5/10
A kind of mess
5 May 2017
Warning: Spoilers
Patrick Wilson is a two-time Tony Award winner who bears, at certain angles, a resemblance to Paul Newman. He has enjoyed a very good career. But if he doesn't stay away from films like this, I fear for him.

"A Kind of Murder" takes place in 1960 and actually begins in a movie theater where "Butterfield 8" is being shown. A Chevrolet commercial can be heard from the screen; I'm not familiar enough with the film to say it took place in the movie, nor am I aware of commercials being shown in theaters, but I found it odd.

The story concerns two men, architect and some time writer Walter Stackhouse (Wilson) and a bookstore owner, Marty Kimmel (Eddie Marsan). Kimmel's wife is murdered and found near a tavern, and an aggressive cop, Laurence Corby (Vincent Kartheiser) is positive Kimmel is the killer. However, a young man has given him an alibi - he and Kimmel were both in the theater to see Butterfield 8 at the same time.
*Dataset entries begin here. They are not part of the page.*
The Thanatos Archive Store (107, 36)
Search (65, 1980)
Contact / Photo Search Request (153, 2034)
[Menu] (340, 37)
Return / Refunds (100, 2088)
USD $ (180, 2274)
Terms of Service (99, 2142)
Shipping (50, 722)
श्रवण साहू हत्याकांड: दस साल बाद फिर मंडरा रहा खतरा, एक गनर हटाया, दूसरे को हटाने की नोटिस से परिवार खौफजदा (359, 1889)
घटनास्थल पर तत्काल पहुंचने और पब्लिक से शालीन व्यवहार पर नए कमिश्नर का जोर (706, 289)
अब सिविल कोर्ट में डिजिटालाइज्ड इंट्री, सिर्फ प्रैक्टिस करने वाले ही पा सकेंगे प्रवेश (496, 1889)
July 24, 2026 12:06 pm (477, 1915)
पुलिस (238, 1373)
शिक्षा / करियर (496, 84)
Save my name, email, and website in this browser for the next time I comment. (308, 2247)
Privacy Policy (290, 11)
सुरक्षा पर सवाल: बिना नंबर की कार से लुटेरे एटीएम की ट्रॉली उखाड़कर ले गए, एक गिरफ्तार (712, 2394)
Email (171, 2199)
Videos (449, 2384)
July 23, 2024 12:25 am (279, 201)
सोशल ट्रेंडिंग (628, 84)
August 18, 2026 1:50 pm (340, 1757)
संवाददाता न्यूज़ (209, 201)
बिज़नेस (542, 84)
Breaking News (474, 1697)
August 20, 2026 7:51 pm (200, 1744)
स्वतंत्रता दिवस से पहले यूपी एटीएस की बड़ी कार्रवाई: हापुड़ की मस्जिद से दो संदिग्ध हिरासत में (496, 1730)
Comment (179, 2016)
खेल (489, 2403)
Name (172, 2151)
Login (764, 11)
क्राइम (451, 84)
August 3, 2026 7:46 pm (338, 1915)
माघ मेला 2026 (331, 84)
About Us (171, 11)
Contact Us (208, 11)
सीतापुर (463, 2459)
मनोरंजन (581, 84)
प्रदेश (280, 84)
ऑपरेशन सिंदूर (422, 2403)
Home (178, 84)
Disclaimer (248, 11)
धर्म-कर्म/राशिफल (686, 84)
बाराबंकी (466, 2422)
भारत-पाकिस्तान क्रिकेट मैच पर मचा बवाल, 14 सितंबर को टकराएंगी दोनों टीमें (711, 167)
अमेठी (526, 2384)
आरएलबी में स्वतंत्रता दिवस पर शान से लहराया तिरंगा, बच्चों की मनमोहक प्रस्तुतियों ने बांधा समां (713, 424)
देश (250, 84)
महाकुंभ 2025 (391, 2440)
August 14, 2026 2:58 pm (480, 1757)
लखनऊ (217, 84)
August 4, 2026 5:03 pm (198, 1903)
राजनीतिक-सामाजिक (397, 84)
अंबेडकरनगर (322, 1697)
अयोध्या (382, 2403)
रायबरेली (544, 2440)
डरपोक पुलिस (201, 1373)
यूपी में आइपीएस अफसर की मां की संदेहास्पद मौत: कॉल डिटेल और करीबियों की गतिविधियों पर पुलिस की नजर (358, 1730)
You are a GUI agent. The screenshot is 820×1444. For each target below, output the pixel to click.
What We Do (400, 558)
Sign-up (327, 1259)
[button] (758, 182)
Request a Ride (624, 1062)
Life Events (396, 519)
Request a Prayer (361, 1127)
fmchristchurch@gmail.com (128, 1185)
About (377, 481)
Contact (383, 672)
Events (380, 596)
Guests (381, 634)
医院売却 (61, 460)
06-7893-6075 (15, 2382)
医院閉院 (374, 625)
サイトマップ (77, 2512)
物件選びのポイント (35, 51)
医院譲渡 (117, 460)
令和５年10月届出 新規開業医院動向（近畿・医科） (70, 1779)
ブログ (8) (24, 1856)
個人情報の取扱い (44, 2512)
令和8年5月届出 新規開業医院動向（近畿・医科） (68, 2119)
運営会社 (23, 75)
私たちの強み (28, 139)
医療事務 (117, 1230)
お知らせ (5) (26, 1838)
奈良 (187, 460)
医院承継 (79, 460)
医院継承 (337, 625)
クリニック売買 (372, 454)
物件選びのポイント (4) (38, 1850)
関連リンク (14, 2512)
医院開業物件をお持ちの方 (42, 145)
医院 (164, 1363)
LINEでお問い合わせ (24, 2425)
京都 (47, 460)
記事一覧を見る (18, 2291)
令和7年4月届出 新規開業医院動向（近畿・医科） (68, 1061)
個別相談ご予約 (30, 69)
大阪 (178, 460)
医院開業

Then Walter's wife Clara (Jessica Biel), a beautiful but deeply disturbed and unhappy woman, winds up dead in the same location. Both women had taken the same bus, which stopped near the tavern. Walter, tired of Clara being neurotic, had told her he wanted a divorce. She threatened suicide, then left abruptly to be with her sick mother.

Detective Corby harasses both men mercilessly, and when he finds out that Stackhouse has clippings of the Kimmel murder as a resource for the writing he does on the side, he doubles up the harassment.

I'm not sure why this was set in 1960 except that it was based on a Patricia Highsmith novel probably written then. I wonder if the screenwriter (or Highsmith) realized that the Fourth Amendment was added to the Constitution in 1790 so that Corby could not have walked into Stackhouse's home and started going through his house without a warrant. And what idiots allow such harassment and never retain an attorney?

The film had some atmosphere but was slow and dull. It took forever to get to the plot. Now, modern screen writing demands this. I have no problem waiting for the point of the movie if the film is moving along. This one didn't.

Patricia Highsmith was a wonderful mystery writer, but she wasn't perfect. I haven't read her novel but somehow I feel it had to have been better than this.